Description of the task: Find every line in the entries below that contains the string "sidebar", treating uppercase and lowercase as different, and copy each of those lines in full.

--

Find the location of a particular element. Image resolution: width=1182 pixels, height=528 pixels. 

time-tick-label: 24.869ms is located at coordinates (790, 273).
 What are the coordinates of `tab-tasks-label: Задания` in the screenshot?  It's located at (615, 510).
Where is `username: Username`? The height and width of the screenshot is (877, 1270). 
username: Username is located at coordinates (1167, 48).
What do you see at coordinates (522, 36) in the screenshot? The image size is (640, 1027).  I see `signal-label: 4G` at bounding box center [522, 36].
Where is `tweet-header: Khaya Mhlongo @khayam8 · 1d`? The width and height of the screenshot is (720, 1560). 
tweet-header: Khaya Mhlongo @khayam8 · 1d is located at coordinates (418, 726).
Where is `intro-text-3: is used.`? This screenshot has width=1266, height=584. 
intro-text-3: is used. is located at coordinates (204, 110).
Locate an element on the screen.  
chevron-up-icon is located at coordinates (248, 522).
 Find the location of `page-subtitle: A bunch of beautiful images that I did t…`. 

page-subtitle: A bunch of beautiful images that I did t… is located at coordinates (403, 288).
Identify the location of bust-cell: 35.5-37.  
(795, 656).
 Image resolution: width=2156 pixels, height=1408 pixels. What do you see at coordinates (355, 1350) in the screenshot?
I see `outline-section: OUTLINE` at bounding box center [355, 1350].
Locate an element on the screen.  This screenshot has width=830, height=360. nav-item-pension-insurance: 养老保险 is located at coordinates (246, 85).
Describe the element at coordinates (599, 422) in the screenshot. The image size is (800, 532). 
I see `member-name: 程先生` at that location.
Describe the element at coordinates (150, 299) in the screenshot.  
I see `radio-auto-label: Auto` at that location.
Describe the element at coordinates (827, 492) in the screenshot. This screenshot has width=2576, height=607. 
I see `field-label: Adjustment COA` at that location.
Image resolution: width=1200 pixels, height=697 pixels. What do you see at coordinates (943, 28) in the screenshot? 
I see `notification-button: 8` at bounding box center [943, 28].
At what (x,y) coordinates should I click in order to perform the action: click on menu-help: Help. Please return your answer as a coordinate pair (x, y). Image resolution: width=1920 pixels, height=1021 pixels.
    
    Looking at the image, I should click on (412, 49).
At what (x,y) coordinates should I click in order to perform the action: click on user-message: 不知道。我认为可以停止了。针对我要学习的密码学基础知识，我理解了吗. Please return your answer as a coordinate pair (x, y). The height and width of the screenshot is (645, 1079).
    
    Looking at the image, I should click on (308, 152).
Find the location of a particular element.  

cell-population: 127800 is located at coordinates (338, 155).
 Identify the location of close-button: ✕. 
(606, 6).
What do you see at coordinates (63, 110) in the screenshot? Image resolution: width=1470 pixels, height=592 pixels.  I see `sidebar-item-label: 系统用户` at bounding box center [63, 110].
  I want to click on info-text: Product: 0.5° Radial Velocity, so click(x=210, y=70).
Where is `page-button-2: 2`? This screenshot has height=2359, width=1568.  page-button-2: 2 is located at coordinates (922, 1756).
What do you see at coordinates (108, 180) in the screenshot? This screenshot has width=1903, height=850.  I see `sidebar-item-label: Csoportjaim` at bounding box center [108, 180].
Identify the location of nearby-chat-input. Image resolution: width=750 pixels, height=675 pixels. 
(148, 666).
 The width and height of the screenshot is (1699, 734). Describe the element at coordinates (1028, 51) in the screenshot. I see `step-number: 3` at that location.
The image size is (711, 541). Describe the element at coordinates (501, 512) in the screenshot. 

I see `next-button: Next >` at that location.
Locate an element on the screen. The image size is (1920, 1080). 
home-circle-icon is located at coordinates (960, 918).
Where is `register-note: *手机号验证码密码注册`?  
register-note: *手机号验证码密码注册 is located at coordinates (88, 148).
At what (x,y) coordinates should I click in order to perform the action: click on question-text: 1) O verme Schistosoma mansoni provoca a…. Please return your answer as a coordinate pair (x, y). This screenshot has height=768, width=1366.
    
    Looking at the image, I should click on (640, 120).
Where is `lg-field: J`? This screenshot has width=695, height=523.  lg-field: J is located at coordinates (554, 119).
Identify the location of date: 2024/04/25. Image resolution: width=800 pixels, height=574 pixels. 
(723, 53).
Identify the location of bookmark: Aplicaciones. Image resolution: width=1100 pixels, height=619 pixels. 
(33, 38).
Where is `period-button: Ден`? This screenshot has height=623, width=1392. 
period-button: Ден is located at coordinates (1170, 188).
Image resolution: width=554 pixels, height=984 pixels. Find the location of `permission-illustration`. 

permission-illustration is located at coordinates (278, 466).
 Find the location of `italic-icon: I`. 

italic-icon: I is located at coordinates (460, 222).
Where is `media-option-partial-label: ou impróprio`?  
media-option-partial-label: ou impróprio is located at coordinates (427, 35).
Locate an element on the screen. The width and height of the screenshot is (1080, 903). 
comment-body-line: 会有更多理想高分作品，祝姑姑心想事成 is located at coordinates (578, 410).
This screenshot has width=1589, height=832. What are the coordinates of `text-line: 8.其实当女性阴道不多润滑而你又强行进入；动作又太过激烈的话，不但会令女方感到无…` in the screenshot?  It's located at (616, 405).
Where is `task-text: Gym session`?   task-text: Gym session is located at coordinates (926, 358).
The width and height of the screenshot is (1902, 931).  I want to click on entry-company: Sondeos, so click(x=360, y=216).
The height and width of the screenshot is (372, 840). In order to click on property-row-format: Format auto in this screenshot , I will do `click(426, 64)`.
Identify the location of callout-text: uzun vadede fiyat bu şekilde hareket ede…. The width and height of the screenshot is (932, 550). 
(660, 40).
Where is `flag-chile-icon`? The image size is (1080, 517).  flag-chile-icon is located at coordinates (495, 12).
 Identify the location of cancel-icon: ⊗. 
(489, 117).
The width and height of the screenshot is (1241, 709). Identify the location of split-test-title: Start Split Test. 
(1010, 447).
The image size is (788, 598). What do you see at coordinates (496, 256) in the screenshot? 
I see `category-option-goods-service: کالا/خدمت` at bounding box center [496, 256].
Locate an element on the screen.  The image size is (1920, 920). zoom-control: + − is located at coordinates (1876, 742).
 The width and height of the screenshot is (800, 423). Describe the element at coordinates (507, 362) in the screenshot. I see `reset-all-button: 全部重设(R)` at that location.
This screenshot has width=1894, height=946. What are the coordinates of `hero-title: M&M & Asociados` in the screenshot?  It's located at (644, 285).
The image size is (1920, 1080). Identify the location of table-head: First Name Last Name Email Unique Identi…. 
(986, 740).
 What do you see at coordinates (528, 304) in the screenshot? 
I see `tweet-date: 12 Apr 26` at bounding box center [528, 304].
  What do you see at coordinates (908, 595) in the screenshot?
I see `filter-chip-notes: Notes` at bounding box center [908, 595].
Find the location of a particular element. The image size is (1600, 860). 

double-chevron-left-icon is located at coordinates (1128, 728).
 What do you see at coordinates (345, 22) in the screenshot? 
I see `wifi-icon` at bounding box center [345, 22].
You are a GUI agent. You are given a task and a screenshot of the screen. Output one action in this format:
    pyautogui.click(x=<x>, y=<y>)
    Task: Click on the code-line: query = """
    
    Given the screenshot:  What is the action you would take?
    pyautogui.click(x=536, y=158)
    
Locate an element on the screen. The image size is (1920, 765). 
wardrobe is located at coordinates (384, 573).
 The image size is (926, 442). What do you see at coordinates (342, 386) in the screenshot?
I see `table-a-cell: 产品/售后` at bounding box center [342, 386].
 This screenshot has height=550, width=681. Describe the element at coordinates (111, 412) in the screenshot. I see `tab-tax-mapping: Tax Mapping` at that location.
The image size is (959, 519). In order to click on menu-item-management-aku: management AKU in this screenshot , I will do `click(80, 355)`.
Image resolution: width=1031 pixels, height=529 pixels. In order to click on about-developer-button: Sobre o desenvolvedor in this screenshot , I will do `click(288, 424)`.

--

Your response:
What do you see at coordinates (63, 110) in the screenshot? Image resolution: width=1470 pixels, height=592 pixels.  I see `sidebar-item-label: 系统用户` at bounding box center [63, 110].
What do you see at coordinates (108, 180) in the screenshot? This screenshot has width=1903, height=850.  I see `sidebar-item-label: Csoportjaim` at bounding box center [108, 180].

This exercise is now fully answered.